For a few of the indicted disciples, the spell wore off. Carl Perry "disassociated himself" in 1987, his lawyer said. Michael Mathis defected in 1988 "at some personal risk."
After leaving the temple, Mathis got a job as a maintenance man and started paying $300 a month for support of two daughters, ages 4 and 2. He cooperated with federal agents, but the grand jury indicted him anyway. His arrest last month wrecked his search for a real family.
Mathis' common-law wife, Patricia Albert, pleaded with a magistrate: "Give him back to his children." Albert, who grew up in Yahweh, said Michael wasn't like other Yahweh men who fathered children then simply denied the kids' existence. "These are not my kids, " the disciples would swear. "Michael does claim his kids; Michael does take care of me and the kids, " she said.
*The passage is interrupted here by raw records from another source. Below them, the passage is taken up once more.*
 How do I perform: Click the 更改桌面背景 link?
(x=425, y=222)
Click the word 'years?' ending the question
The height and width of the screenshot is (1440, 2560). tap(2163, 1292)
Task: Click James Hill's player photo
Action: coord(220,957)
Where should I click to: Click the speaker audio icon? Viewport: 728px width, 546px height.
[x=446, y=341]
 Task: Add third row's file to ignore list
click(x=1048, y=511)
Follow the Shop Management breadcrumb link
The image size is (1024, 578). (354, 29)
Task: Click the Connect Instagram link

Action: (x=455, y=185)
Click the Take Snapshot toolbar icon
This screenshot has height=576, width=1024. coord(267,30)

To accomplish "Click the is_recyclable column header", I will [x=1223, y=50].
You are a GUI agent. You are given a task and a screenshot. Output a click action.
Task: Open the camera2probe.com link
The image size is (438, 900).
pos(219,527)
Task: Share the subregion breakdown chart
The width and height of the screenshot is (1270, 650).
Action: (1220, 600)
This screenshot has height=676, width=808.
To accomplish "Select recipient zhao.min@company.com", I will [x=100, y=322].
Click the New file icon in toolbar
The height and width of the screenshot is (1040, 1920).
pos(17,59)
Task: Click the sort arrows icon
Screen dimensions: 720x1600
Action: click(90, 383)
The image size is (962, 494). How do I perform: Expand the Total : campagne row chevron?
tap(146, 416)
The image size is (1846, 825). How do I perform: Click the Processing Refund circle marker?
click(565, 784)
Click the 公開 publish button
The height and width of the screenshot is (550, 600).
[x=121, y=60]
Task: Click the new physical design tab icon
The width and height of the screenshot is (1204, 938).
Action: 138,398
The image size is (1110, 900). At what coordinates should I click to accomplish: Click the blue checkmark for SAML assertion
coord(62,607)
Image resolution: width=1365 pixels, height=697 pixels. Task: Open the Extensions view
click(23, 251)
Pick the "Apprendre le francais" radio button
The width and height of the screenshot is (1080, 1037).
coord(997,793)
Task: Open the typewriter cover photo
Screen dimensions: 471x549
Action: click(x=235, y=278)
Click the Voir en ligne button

Dexter Grant, accused in the murder of a Dade garbage collector, smiled in court. He cracked his knuckles and stroked his thin beard. Job Israel lifted his arms and prayed. Rufus Pace looked blankly as the prosecutor identified him as the driver of a Yahweh "hit team" dispatched to kill two traitors.
Pace sat with his scarred hands folded serenely in his lap, broke and alone. Like other suspects, he had no money to hire a lawyer and no family to support him in court.
Most of the indicted followers couldn't give federal magistrates a confirmed address, a record of employment or evidence of property or assets. Some declined to give their "slave" names. All entered not-guilty pleas or stood mute to the charges.
"Don't be bashful, " Magistrate Peter Palermo told one short, slender follower. "Give your name and age."
"Anthony Murphy. 34, " the suspect replied. After high school, he got into bar brawls and fights with police. Once, "he was attacked by a group of Hispanics on the streets of Miami, " his lawyer, Thomas Buscaglia, told the magistrate.
In Yahweh, Murphy became Josiah, fire of the Lord. But Special Assistant U.S. Attorney Gertrude Novicki called him a coward hungering for acceptance.
His mother, Katrina Murphy, listened in shock. Novicki told how the Black Messiah began to push Murphy away because he had never proven himself.
Murphy told Yahweh followers he "was going to find a child and kill a child because that would be easier than dealing with a grown white male, " the prosecutor said. Then, one day, he "returned to the temple with what appeared to be an adult ear belonging to a white person. He put the ear in a bottle of alcohol, and he was blessed."
"I know my son, and he couldn't have done that, " said the mother. She offered to put up her $48,000 mortgaged house for bail. "He wasn't that brainwashed."
Novicki asked Yahvin Israel, born Douglas Howard, whether he'd ever heard Yahweh Ben Yahweh preach about the "Death Angels."
"I heard it mentioned, " said Howard, testifying as a character witness for Carl Perry. He had read about the angels, he added, in the Encyclopedia Britannica or the Bible.
Abril Israel, James Mack's wife of 22 years, described the Yahwehs as peaceful and her husband as a caring father. She got upset when prosecutor Scruggs suggested that Mack led a double life as a "Death Angel."
"I have a good husband, " she said angrily. "I don't know what you're trying to do. . . . You're trying to twist my mind."